Журнал Российский колокол - Российский колокол, 2015 № 5-6
Тем затейливее способ рассказывания этой истории: ассоциативно-метафорическая насыщенность текста, лексическое разнообразие, создающее впечатление свободной импровизации словотворчество как будто раздвигают романное пространство, придавая ему своего рода эпический масштаб: размах эпического действа приобретает и мытье в ванной, и бритье, и посадка в самолет, и утренняя трапеза и т. п. Одновременно с эпизацией сюжета (не случайно Алексей Петрович едет к отцу по происшествии десяти лет, подобно Одиссею, через тот же срок после Троянской войны вернувшемуся в Итаку – однако очевидно и различие этих путешествий, в одном случае предполагающем возвращение домой, во втором – кратковременный визит из дома, или, точнее, из места более или менее постоянного проживания апостата и апатрида) происходит его лиризация: повествование разрастается за счет пристального вглядывания, вчувствования в каждую деталь, действие – свое собственное или окружающих, в интерьеры и пейзажи, вслушивания в малейшие реакции собственного организма, стремление передать запахи, цвета, объемы, контуры. Разбегающиеся дорожки ассоциаций, включающие мифологические, исторические, политические и культурные параллели, причудливые контаминации переворачиваемых наизнанку или неожиданно «сдвинутых» мифологических сюжетов, выдают не только широкий круг чтения автора, но и жадное вбирание им составляющих этого круга: Гомера и Гоголя, Сартра и Ломоносова, Шекспира и дАннунцио, Чехова и Хемингуэя… К этому перечислению можно прибавить еще целый ряд живописцев, композиторов, артистов, политических деятелей.

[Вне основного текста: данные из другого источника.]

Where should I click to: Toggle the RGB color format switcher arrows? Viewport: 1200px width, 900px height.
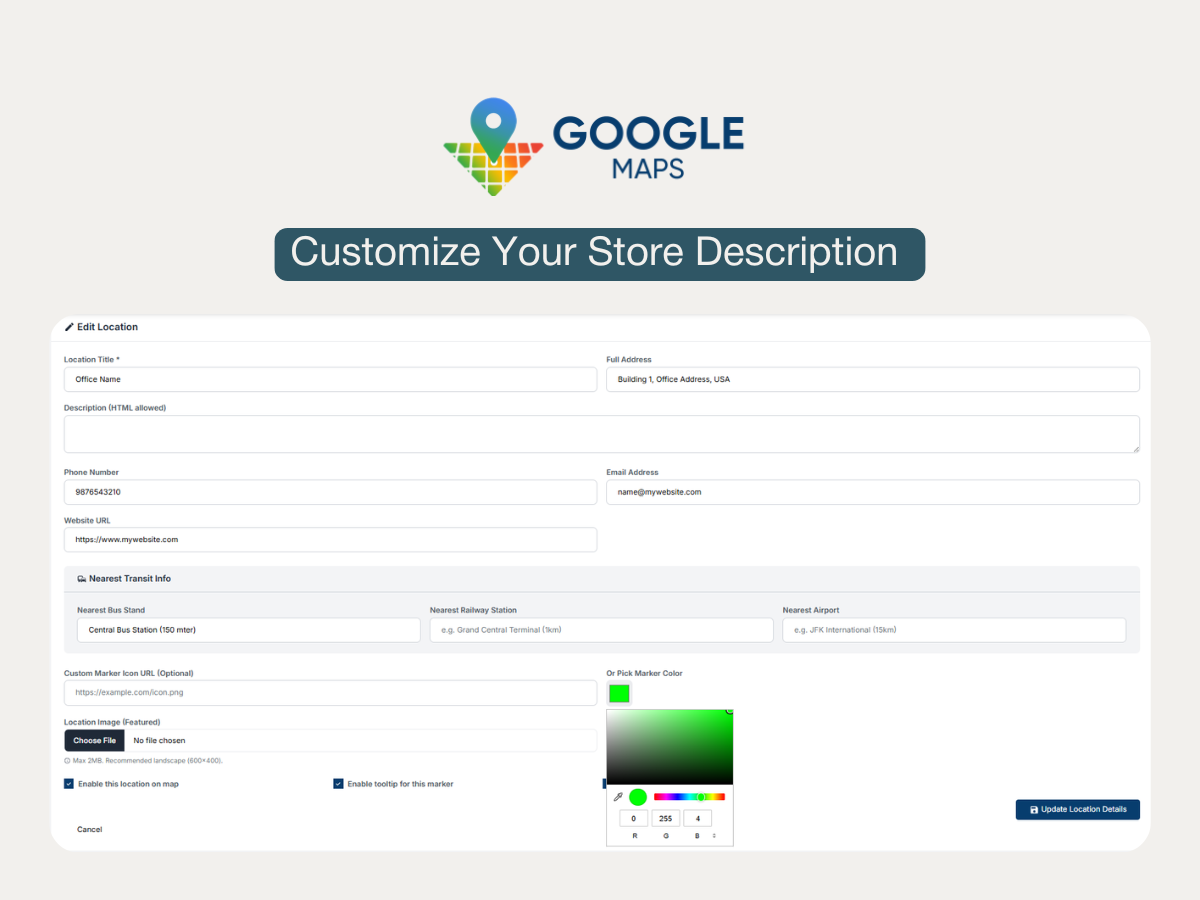(x=714, y=835)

Можно назвать стиль книги необарочным, еще конкретнее – неокультеранистским или неоконсептистским. В самом деле, как поэты и прозаики испанского барокко, последователи Гонгоры (культисты) или Кеведо (консептисты) стремились в своих сочинениях не к ясности, стройности и простоте, а к максимально «темному» или «трудному» стилю, видя суть эстетического удовольствия в процессе разгадывания сложности, так и А. Ливри, создавая из текста сад разбегающихся ассоциативных дорожек и метафорических «камней», стремится заворожить читателя непринужденностью своей сложной игры-рефлексии, в которой герой может слиться с автором (и тогда вместо повествования от третьего лица появляется рассказывающее «я»), но никогда с остальными персонажами – ни с их совокупностью, ни с каждым из них по отдельности.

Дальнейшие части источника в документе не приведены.